Among the reasons I'm so vehemently white hat in my publicity and link building strategies is that my clients are well known content brands that cannot risk their reputations by engaging in tactics that could cause a backlash. Discovery.com, PBS.org, Children's Boston, National Geographic. I cannot recommend a tactic that could get National Geographic's site banned by Google.
I recognize the importance of a good search rank, which is why I carefully make sure I rank well for my key search terms. I use my own site as a laboratory. For whatever reason Google likes it. It's 13 years old with a 100% natural link signature that I have reverse engineered to death. I know what Google wants, because I have it. And it isn't by using anything other than a 100% white hat approach.
So what works? Having content worthy of links in the first place. Some call it link bait but I don't like the term because it implies those who will link to you are nothing more than fish to be hooked.

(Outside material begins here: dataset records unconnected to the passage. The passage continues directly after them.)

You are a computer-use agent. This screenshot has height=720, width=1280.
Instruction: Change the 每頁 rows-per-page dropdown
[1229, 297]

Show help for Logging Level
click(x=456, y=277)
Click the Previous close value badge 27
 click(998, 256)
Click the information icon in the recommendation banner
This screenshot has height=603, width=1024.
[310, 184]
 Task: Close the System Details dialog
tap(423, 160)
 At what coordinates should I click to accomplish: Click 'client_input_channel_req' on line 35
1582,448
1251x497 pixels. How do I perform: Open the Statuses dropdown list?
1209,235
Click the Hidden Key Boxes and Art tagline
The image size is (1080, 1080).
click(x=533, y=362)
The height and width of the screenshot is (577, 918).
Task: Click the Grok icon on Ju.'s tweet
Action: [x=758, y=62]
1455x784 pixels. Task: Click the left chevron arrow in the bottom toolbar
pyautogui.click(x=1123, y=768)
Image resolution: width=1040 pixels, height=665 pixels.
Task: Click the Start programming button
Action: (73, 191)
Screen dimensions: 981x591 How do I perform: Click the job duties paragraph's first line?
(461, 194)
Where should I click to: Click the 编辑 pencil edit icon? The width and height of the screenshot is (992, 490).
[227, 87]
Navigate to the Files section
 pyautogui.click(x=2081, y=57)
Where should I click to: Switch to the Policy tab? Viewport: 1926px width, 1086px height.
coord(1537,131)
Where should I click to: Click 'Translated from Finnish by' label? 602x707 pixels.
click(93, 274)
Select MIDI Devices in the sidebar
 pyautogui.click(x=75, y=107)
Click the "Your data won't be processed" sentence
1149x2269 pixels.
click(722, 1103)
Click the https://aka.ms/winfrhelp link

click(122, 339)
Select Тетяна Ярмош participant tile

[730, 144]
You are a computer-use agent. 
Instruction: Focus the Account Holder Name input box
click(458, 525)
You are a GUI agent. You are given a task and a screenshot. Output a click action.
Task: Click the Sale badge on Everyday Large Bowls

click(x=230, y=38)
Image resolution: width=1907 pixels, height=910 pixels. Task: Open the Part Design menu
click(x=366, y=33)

I hear people say, "I don't have time to add content, I want something quick that will make everyone want to link to my site." And I say, "Like what, the Diet Coke/Mentos fountain video? But what does that have to do with your site?
Link bait or link magnets are anything you create anywhere on the Web that inspires other sites to link to it. They may link to it via a Web page, a blog post, social bookmark site, tagging site, e-zine, newsletter, IM, email or any other method that gets a link in front of their mouse.
The content itself can be anything from a controversial blog post that gets people talking, to a Web site that adds some timely news, to a useful application that actually helps people. In the days that Yahoo was just a hobby for the boys at Stanford their directory was early link bait. Everyone linked to Yahoo because it was an awesome place to go find new Web sites. That was their content, and it inspired links.
There's nothing wrong with link baiting in theory. It's the term and the tactics I don't find appealing. Creating link bait purely to attract search engine rankings improvement via those links is being done by thousands of sites as you read this. Your ultimate success as a site won't be determined by whether or not you fool people. So instead of short term link bait, why not also add really useful content or tools that will help your site's users accomplish something?
I'd rather have one person bookmark my site and use it every day than have 10 people come by for three seconds and leave.